AUFGABEN:
1. Fasse den Absatz des Artikels über das EuGH-Urteil, der mit „Immer wieder stellen aber“ beginnt, als kurze Stichpunktliste zusammen und behalte dabei die wesentlichen Fakten bei.
2. Beantworte bitte anhand des Artikels jede Frage in einem kurzen Satz:
(a) Seit wann versucht die PiS, die Justiz unter ihre Kontrolle zu bringen?
(b) Welche Angaben verlangte Polen von allen Richtern?
(c) Wann leitete die EU-Kommission das Vertragsverletzungsverfahren gegen Polen ein?
3. Übersetze diesen Satz aus dem Artikel ins Englische: „Falls polnische Richter dieses Verbot ignorieren oder den EuGH in solchen Fragen einschalten, soll dies ein Disziplinarvergehen sein.“

TEXTAUSZUG:
.....

# taz.de -- EuGH-Urteil zu Polens Justizreform: „Maulkorbgesetz“ ist rechtswidrig
       
       > Der Europäische Gerichtshof hat geurteilt: Die polnische Justizreform von
       > 2019 ist mit dem EU-Recht nicht vereinbar.
       
 (IMG) Bild: Krakau, 29.10. 2021: Ein Demonstrant mit EU-Fahne protestiert gegen die Entlassung von polnischen Richtern
       
       Freiburg taz | Polnische Richter dürfen wieder die Rechtsstaatlichkeit
       anderer polnischer Richter in Frage stellen. Der Europäische Gerichtshof
       hat das polnische „Maulkorbgesetz“ von Dezember 2019 [1][für rechtswidrig
       erklärt]. Es verstoße gegen die EU-rechtlich gewährleistete Unabhängigkeit
       der Justiz. In Polen versucht die Regierungspartei PiS unter Jarosław
       Kaczyński seit 2015 mit einer Vielzahl von Gesetzen die Justiz unter ihre
       Kontrolle zu bringen. Sie hat für eine regierungsfreundliche Mehrheit am
       polnischen Verfassungsgericht gesorgt. Auch der Justizverwaltungsrat, der
       die polnischen Richter ernennt, wird inzwischen von der politischen
       Mehrheit kontrolliert.
       
       Immer wieder stellen aber „alte Richter“ die Unabhängigkeit der unter
       PiS-Kontrolle berufenen „neuen Richter“ in Frage. Um dies zu verhindern,
       hat das polnische Parlament Ende 2019 ein weiteres Justizreformgesetz
       beschlossen, das von der Opposition „Maulkorbgesetz“ genannt wird. Danach
       ist es polnischen Richtern verboten, die Unabhängigkeit anderer polnischer
       Richter zu prüfen. Für solche Fragen soll ausschließlich eine
       Kontrollkammer am Obersten Gericht zuständig sein, die nur mit
       regierungstreuen „neuen Richtern“ besetzt ist.
       
       Falls polnische Richter dieses Verbot ignorieren oder den EuGH in solchen
       Fragen einschalten, soll dies ein Disziplinarvergehen sein. Darüber soll
       letztlich die Disziplinarkammer am Obersten Gericht entscheiden, die
       ebenfalls nur mit „neuen Richtern“ besetzt ist.
       
       Zudem verlangte Polen von allen Richtern, dass sie angeben, in welchen
       Organisationen und Parteien sie Mitglied sind und waren. Diese Angaben
       wurden im Internet veröffentlicht.
       
       Wegen dieses polnischen Gesetzes hat die EU-Kommission unter Ursula von der
       Leyen im April 2021 ein Vertragsverletzungsverfahren gegen Polen
       eingeleitet. Der EuGH solle feststellen, dass Polen hier gegen die
       Rechtsstaatlichkeit verstößt.

.....

DATEN:
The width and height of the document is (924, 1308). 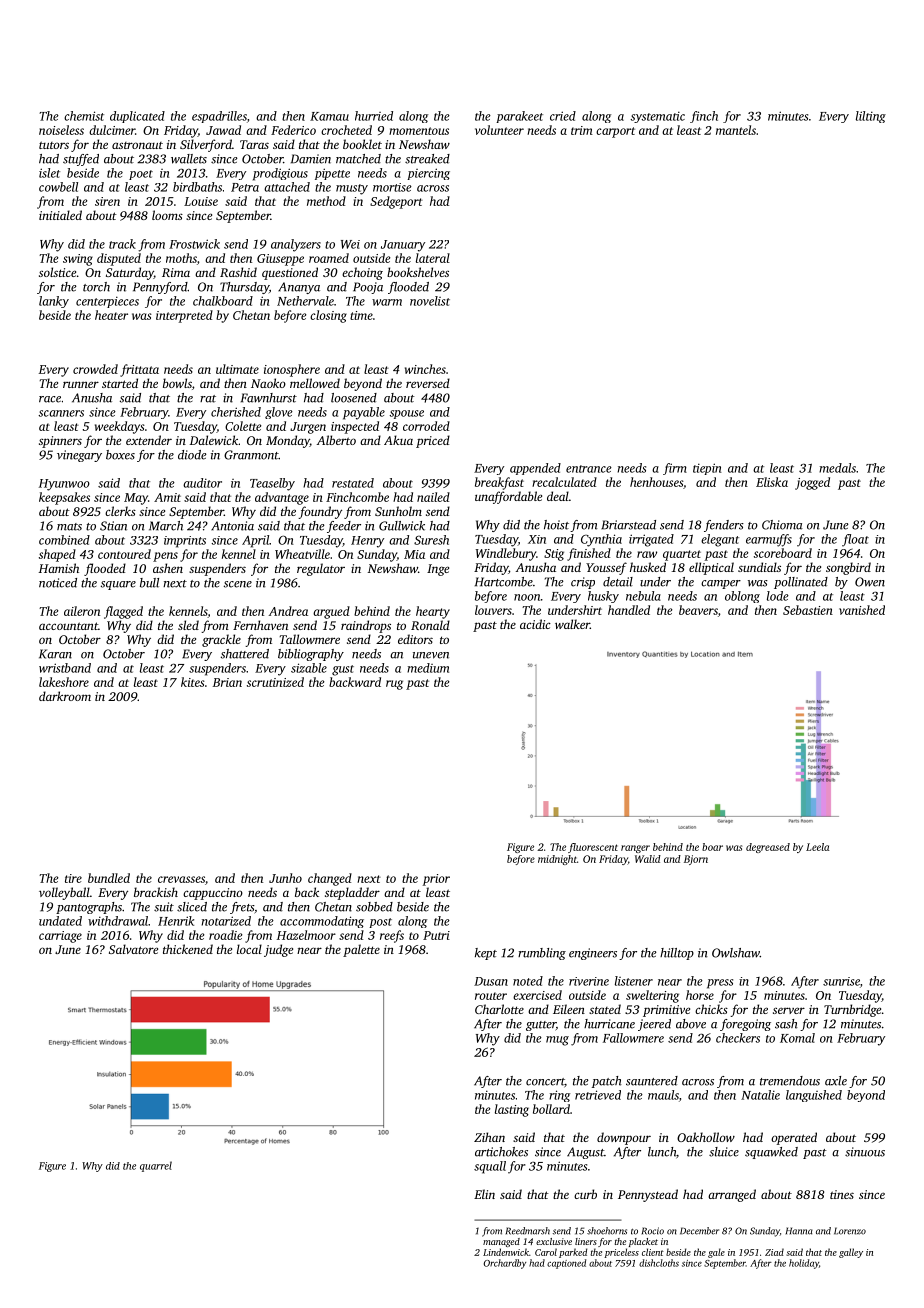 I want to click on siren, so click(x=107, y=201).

.....

LÖSUNGEN:
1.
- „Alte Richter“ stellen immer wieder die Unabhängigkeit der unter PiS-Kontrolle berufenen „neuen Richter“ in Frage.
- Um das zu verhindern, beschloss das polnische Parlament Ende 2019 ein weiteres Justizreformgesetz, von der Opposition „Maulkorbgesetz“ genannt.
- Polnischen Richtern ist danach verboten, die Unabhängigkeit anderer polnischer Richter zu prüfen.
- Zuständig dafür soll allein eine Kontrollkammer am Obersten Gericht sein, besetzt nur mit regierungstreuen „neuen Richtern“.

2.
(a) Seit 2015.
(b) Sie sollten angeben, in welchen Organisationen und Parteien sie Mitglied sind und waren.
(c) Im April 2021.

3. If Polish judges ignore this ban or involve the European Court of Justice in such matters, this is to constitute a disciplinary offense.